Странно, но под крышей дачи Андрея Таркилова не было ни одного ласточкиного гнезда, хотя дача была выстроена более десяти лет тому назад. Старый сельский учитель, большой поклонник Андрея Таркилова, много раз приглашавший их к себе домой, так им объяснил это:

— Андрей здесь редко бывает. Ласточки вьют гнезда под крышей человеческого дома, потому что ищут у человека защиты. Я так думаю. Я никогда не видел, чтобы ласточка свила гнездо под крышей амбара. Там человек редко бывает. Ласточки вьют гнезда или на диких, малодоступных скалах, или под крышей человеческого жилья.

И вот жена Николая Сергеевича как-то сказала, что никогда в жизни не просыпалась под пенье ласточек. Она сказала, что для нее было бы счастьем проснуться под пенье ласточек. И она потом об этом вспоминала бы всю жизнь.

И он вдруг ответил, что это можно устроить. Он, никогда в жизни ничего не устраивавший, сказал, что это можно устроить. Но он это сказал, и сказал именно потому, что никогда в жизни ничего не устраивал. И вообще в жизни ничего не переступал. Так совпало. Он чувствовал, что когда-нибудь в жизни надо переступить. И он пришел к этому старому учителю и попросил разрешения перенести одно ласточкино гнездо из-под крыши его дома под крышу Андрея Таркилова.

— Как перенести? — не понял старый учитель.

Но Николай Сергеевич уже кое-что обдумал по дороге.

— Ночью, когда ласточки спят, — сказал он, — отлепить гнездо и пристроить его под крышу Андрея.

В глазах старого сельского учителя мелькнул суеверный ужас. Но он быстро взял себя в руки. Несмотря на учительство, он был еще очень патриархальным человеком: надо гостю подарить то, что он просит.

— Пожалуйста, — сказал учитель, — берите… Но это как-то не принято…

— Разве ласточки не будут жить на новом месте?

— Почему не будут, — сказал учитель раздумчиво, — куда им деваться?.. Им же надо кормить своих птенцов… Но это у нас не принято… Я такого не слыхал…

— Надо же один раз в жизни сделать неслыханное…

Учитель криво усмехнулся и разлил по стаканам мягко струящуюся, пунцовую «изабеллу», как бы скромно возражая ему, как бы показывая, что предпочитает делать слыханное.

Физик Николай Сергеевич Аверин считался и, что гораздо важнее, был талантливым ученым. При этом он признавал, что плохо разбирается в людях.

— Это две необъятные области, — говаривал он шутливо, — нельзя одновременно хорошо разбираться в физике и в людях. Даже нельзя одновременно хорошо разбираться в физике и в физиках.

Из ненависти к российскому дилетантству он целиком сосредоточился на своей области науки. Разумеется, не только из ненависти. Настоящее наслаждение, настоящий азарт в поисках истины давала ему только наука. Клещами логической интуиции медленно вытянутая из космоса новая закономерность — вот сладость жизни, вот упоение!

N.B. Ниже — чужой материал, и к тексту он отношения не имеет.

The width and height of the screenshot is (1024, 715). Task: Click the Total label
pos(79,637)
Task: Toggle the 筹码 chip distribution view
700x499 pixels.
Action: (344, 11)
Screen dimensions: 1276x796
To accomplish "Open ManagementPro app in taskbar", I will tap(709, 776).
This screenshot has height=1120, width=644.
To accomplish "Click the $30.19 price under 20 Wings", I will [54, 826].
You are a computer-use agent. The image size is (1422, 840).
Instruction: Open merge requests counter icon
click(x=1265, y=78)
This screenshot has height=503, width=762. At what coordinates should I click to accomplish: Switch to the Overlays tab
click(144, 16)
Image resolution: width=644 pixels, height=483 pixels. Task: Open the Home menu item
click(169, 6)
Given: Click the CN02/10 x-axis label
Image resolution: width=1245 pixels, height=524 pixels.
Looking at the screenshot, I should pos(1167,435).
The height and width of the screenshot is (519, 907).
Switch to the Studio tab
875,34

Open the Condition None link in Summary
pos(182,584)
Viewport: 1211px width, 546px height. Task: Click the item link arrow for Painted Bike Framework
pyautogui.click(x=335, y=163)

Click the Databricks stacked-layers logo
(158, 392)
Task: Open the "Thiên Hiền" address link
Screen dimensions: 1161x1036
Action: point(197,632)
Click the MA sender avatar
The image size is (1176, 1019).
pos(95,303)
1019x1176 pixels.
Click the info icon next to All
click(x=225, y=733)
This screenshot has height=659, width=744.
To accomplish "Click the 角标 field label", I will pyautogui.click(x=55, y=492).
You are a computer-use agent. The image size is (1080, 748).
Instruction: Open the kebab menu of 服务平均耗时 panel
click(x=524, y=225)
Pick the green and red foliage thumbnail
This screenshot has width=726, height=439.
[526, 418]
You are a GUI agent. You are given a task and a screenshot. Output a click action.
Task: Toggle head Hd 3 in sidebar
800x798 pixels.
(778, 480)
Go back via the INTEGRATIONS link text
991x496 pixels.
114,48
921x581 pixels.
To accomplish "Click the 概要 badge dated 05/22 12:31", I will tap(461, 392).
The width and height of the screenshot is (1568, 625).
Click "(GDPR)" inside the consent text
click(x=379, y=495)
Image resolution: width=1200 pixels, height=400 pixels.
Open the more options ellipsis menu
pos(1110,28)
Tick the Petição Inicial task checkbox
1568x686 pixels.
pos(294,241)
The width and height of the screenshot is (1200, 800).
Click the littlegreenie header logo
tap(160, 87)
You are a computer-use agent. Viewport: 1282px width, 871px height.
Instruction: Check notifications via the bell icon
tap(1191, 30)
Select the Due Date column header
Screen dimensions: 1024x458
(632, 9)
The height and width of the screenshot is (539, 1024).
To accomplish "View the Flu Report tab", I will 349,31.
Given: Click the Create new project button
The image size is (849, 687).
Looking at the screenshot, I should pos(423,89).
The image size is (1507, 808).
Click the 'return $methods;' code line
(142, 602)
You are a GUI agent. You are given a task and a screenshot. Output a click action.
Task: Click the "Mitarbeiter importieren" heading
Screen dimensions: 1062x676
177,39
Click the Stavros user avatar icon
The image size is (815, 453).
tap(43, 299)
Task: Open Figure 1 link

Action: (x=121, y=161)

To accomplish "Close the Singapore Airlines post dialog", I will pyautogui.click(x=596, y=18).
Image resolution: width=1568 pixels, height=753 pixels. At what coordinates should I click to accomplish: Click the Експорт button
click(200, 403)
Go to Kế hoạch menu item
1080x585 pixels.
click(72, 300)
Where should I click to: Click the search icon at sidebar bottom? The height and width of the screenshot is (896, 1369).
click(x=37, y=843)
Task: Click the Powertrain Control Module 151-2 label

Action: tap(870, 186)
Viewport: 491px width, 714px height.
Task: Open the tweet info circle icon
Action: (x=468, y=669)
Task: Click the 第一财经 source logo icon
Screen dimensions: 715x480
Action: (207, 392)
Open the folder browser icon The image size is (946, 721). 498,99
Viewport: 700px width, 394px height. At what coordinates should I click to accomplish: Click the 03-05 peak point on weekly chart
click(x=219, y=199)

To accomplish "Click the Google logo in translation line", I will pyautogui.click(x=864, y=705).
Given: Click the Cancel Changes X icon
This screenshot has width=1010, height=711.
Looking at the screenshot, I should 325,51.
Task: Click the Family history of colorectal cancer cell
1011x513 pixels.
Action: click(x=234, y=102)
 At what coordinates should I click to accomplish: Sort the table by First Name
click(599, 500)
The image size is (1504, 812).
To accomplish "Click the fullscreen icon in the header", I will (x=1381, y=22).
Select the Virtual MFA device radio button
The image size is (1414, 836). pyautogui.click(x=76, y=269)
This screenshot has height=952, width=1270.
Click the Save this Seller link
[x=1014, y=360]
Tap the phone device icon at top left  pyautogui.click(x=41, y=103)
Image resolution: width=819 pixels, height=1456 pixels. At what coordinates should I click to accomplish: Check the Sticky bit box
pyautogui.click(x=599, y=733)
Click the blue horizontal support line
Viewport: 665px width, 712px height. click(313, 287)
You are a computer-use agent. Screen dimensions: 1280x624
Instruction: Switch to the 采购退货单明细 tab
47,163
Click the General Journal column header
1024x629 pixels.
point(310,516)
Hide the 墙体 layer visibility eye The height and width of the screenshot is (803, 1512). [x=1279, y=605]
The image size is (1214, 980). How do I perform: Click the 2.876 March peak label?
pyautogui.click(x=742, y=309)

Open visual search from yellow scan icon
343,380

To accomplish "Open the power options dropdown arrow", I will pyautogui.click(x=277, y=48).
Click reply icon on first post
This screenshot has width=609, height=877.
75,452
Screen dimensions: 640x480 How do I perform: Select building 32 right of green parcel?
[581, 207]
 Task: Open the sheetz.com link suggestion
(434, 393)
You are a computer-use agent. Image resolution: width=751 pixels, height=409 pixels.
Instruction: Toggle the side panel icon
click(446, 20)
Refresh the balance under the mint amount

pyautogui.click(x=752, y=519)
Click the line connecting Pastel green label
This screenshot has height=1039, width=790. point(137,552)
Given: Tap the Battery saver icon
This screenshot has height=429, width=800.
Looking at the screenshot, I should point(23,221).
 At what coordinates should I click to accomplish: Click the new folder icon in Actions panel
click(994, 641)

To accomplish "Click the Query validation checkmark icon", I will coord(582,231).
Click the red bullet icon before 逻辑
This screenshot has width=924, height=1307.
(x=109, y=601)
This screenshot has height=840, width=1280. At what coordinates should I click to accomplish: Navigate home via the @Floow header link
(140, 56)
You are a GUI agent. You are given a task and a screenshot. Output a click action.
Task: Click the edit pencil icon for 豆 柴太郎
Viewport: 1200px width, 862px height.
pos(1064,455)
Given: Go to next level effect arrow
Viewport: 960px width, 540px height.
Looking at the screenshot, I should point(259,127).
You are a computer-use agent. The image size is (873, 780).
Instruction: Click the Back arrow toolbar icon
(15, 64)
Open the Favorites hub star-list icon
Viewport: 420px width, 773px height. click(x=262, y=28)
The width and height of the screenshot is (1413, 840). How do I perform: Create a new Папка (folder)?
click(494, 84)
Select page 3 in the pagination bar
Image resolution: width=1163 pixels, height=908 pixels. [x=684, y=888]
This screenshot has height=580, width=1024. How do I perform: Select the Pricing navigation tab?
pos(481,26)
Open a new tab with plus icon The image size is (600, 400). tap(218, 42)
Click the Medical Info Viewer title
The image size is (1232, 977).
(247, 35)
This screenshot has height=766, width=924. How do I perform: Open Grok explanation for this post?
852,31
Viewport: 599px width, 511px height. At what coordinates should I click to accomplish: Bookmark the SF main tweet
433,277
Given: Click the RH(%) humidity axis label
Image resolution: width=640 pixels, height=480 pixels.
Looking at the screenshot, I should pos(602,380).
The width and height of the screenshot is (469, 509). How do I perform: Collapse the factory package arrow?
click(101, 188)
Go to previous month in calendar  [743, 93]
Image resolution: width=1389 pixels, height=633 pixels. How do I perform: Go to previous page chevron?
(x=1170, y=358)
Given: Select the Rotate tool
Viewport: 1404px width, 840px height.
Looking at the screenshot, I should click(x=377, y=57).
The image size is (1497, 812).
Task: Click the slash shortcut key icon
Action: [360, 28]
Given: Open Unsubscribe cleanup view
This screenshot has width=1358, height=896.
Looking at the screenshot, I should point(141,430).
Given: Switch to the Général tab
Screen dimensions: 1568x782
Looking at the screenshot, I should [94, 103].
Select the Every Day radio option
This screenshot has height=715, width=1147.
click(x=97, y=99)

Но и это было: ненависть к дилетантству. Любовь к универсальным идеям обрекала его быть наивным человеком, из чего следует, что ненаивным людям нечего делать в области универсальных идей, а это им обидно. Николай Сергеевич знал о своей наивности, но не подозревал о ее масштабах.

Он долго любил людей своей профессии, но любовь эта почти всегда была безответна.

— У Бога нет такой задачи — хороший физик, — говаривал он. — Бог такими мелочами не занимается. Он ценит приближенность человека к его. Бога, задаче. За этим он следит ревниво.

Это было хорошим утешением плохим физикам, но они этого не понимали и злились на него, тем самым, по-видимому, удаляясь и от задачи Бога.

Недавно в институте, где он работал, возникла неимоверная в своей подлости ситуация. Он отдыхал с одним физиком из своего института в Прибалтике. Каждый занимался своим делом, хотя на подножном уровне их работы исходили из общей идеи.

Во время долгих прогулок вдоль мелкого моря они много говорили, и, к несчастью Николая Сергеевича, он этому ученому подсказал кое-что, имеющее цитатное сходство с его собственной работой.

Внезапно уже в Москве этот физик умер, а потом почти одновременно их работы появились в двух научных журналах. И вдруг поползли слухи, что и работа Николая Сергеевича принадлежит умершему физику, что тот ему дал ее посмотреть и умер, а Николай Сергеевич присвоил эту работу.

Чем фантастичней клевета, тем реальней злость, которая за ней стоит. Слух был чудовищен по своей нелепости. Это было все равно что поющего басом спутать с поющим тенором. Однако желающих поверить оказалось достаточно, будет знать, как говорить: «У Бога нет такой задачи — хороший физик».

Положение особенно осложнялось тем, что мнимый соперник его умер. Не мог же он вслух произнести, что покойник вообще не тянул на работу такого класса. И только один молодой физик, Николай Сергеевич давно приметил его, сам подошел к нему и высказал именно эту мысль.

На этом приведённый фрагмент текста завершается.